## Start INFORMATION SHOWN

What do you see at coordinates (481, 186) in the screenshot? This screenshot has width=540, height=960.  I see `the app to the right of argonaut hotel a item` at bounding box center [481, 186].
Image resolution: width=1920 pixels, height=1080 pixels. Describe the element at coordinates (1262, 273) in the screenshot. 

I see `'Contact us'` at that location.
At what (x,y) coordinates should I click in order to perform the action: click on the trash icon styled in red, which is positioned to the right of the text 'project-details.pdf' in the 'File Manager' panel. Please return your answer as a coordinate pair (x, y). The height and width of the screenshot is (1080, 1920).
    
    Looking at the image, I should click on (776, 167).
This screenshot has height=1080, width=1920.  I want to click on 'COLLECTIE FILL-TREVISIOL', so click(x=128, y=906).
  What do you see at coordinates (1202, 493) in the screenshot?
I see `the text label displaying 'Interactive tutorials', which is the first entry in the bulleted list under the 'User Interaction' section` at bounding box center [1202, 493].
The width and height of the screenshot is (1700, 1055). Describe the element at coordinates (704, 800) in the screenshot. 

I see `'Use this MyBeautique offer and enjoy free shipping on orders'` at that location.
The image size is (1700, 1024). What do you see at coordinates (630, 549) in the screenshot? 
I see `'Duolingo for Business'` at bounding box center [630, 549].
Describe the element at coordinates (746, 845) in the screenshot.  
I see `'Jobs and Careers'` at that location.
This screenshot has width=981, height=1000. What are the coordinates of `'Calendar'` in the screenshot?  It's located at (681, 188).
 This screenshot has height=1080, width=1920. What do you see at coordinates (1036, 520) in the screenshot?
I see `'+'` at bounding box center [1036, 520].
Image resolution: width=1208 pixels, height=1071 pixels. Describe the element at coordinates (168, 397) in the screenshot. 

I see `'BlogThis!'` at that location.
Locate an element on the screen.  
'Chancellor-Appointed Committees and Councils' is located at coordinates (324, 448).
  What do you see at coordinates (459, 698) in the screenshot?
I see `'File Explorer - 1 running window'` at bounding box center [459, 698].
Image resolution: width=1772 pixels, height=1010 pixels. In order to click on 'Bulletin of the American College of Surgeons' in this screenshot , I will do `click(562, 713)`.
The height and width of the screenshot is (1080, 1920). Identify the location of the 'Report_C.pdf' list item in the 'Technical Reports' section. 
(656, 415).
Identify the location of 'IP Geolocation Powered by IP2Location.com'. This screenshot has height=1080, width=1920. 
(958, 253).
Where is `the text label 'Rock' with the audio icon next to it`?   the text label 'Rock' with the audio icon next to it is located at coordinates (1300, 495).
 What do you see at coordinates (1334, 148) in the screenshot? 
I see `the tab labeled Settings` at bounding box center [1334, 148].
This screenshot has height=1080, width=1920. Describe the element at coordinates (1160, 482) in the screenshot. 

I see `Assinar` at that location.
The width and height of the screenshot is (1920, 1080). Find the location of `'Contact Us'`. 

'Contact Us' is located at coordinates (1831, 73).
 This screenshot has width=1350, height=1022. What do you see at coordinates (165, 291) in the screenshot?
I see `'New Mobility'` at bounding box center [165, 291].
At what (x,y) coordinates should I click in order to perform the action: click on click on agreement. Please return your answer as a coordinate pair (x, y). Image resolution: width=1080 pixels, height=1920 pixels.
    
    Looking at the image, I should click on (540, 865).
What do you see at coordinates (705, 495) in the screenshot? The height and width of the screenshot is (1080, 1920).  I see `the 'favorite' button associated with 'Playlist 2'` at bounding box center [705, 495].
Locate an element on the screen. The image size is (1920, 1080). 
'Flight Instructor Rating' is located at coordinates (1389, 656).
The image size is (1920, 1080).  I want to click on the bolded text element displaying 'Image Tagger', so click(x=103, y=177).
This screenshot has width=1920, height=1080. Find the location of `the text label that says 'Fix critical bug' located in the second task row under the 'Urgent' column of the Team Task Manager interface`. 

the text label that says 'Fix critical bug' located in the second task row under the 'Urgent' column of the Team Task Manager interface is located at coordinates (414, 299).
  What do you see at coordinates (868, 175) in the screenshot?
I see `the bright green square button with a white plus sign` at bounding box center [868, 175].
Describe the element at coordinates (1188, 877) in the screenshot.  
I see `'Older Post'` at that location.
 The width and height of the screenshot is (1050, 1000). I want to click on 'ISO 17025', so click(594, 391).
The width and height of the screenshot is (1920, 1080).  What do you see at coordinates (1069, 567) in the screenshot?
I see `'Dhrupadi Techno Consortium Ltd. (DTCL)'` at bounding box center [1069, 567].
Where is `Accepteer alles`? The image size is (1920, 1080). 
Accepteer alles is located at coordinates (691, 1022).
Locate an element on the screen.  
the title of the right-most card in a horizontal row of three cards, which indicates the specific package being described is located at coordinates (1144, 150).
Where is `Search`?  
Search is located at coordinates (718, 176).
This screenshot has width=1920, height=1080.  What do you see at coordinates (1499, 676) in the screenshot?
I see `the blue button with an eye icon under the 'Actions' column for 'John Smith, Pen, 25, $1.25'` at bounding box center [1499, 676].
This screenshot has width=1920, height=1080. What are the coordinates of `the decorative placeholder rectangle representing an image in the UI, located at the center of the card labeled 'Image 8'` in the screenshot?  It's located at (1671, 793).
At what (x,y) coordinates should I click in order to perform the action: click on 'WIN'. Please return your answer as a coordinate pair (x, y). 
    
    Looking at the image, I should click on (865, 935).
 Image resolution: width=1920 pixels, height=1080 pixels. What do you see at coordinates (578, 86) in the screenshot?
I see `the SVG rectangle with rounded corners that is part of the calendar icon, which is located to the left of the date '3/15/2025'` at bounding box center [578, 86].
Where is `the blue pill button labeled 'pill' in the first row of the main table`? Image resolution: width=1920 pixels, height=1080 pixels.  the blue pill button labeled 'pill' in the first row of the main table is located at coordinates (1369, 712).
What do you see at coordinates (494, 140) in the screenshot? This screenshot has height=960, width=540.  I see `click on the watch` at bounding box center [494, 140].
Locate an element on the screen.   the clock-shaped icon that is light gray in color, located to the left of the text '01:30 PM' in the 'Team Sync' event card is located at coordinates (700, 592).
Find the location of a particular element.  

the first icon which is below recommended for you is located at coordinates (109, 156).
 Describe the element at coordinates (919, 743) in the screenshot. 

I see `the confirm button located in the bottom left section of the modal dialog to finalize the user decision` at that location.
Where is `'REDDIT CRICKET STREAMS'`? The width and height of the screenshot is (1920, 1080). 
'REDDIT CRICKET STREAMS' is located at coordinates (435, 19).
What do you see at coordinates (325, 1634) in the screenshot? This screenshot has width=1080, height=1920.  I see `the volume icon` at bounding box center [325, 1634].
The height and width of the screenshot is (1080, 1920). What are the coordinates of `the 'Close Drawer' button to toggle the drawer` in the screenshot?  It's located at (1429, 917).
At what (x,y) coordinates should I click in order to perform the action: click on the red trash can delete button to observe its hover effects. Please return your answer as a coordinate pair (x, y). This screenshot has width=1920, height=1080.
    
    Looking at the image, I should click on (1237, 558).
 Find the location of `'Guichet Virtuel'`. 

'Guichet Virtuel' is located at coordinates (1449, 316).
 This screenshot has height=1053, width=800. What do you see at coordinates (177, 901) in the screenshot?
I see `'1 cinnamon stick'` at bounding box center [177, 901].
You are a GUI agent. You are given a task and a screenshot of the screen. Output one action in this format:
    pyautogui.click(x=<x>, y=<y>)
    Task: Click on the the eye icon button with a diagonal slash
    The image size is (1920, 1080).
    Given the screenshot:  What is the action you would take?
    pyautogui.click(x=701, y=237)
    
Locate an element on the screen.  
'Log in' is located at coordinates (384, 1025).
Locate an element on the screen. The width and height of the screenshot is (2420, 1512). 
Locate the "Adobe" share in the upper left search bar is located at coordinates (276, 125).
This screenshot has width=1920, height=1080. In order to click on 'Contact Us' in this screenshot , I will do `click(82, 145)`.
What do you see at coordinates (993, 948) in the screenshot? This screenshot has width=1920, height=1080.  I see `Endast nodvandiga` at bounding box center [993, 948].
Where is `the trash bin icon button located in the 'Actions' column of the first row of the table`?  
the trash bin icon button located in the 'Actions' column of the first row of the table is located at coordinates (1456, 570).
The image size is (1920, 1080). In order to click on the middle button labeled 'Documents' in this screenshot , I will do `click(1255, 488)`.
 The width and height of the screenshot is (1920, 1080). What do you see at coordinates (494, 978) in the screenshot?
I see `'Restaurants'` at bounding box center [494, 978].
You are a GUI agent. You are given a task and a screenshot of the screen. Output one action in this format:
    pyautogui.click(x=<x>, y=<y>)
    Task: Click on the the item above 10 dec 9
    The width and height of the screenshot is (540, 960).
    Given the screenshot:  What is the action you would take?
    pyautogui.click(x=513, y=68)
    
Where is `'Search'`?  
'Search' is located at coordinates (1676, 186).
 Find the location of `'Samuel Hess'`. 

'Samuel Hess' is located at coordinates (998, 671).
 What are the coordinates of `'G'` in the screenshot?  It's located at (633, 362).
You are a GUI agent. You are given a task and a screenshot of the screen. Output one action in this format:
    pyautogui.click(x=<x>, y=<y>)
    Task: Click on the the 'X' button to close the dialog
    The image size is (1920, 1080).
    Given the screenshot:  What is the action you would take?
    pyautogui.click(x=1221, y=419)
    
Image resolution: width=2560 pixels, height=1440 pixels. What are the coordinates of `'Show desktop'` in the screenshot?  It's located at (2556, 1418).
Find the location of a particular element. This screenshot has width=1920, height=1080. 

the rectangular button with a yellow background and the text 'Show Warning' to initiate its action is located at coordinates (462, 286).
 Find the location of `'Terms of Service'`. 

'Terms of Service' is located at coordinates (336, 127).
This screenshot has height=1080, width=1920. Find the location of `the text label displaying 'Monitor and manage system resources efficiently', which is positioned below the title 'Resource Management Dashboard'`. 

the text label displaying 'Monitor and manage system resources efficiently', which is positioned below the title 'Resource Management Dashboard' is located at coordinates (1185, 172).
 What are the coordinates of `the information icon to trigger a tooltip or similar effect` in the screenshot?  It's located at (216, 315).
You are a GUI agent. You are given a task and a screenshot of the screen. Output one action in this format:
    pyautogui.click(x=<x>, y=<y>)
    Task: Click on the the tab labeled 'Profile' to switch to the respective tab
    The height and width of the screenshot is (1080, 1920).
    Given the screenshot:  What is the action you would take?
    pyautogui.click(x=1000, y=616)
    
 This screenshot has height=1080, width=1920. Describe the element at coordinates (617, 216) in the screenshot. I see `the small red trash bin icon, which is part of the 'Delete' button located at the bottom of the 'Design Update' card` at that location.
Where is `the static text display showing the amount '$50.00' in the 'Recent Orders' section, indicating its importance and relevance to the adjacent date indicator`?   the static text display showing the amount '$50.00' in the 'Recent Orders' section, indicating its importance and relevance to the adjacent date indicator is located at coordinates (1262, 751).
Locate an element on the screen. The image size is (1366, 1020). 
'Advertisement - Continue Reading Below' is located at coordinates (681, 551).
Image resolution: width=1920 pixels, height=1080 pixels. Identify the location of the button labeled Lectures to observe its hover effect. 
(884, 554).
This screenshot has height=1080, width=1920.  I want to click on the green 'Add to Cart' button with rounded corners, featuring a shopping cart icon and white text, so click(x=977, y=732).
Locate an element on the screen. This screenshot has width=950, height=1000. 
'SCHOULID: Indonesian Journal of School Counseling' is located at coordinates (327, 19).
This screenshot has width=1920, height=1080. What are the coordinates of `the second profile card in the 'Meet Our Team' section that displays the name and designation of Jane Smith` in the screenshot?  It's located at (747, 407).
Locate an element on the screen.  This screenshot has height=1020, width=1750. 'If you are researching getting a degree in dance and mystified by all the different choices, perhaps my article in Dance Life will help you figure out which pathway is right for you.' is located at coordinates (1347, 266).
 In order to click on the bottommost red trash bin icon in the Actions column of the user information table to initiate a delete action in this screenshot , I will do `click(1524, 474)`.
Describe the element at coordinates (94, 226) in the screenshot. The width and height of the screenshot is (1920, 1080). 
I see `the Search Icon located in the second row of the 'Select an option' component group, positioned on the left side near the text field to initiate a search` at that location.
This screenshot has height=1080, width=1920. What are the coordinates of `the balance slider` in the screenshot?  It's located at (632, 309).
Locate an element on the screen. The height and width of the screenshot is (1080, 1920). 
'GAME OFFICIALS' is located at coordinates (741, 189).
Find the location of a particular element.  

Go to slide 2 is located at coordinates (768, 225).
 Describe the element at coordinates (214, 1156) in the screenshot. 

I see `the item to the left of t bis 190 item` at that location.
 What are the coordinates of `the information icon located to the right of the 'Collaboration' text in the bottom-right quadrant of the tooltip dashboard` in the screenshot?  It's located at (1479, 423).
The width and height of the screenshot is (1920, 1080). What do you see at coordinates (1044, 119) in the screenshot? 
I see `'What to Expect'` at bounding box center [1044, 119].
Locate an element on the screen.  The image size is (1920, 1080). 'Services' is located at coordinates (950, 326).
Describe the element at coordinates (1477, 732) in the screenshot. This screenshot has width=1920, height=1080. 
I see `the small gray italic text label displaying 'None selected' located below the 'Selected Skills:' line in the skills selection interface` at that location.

## End INFORMATION SHOWN

Reproduce everything from the start of the entries down to the line containing "center [1202, 493].", swapping "Describe" for "Identify" and keeping the rest unchanged.

» **FULL RESPONSE**
What do you see at coordinates (481, 186) in the screenshot? This screenshot has width=540, height=960.  I see `the app to the right of argonaut hotel a item` at bounding box center [481, 186].
Image resolution: width=1920 pixels, height=1080 pixels. Identify the element at coordinates (1262, 273) in the screenshot. 

I see `'Contact us'` at that location.
At what (x,y) coordinates should I click in order to perform the action: click on the trash icon styled in red, which is positioned to the right of the text 'project-details.pdf' in the 'File Manager' panel. Please return your answer as a coordinate pair (x, y). The height and width of the screenshot is (1080, 1920).
    
    Looking at the image, I should click on (776, 167).
This screenshot has height=1080, width=1920.  I want to click on 'COLLECTIE FILL-TREVISIOL', so click(x=128, y=906).
  What do you see at coordinates (1202, 493) in the screenshot?
I see `the text label displaying 'Interactive tutorials', which is the first entry in the bulleted list under the 'User Interaction' section` at bounding box center [1202, 493].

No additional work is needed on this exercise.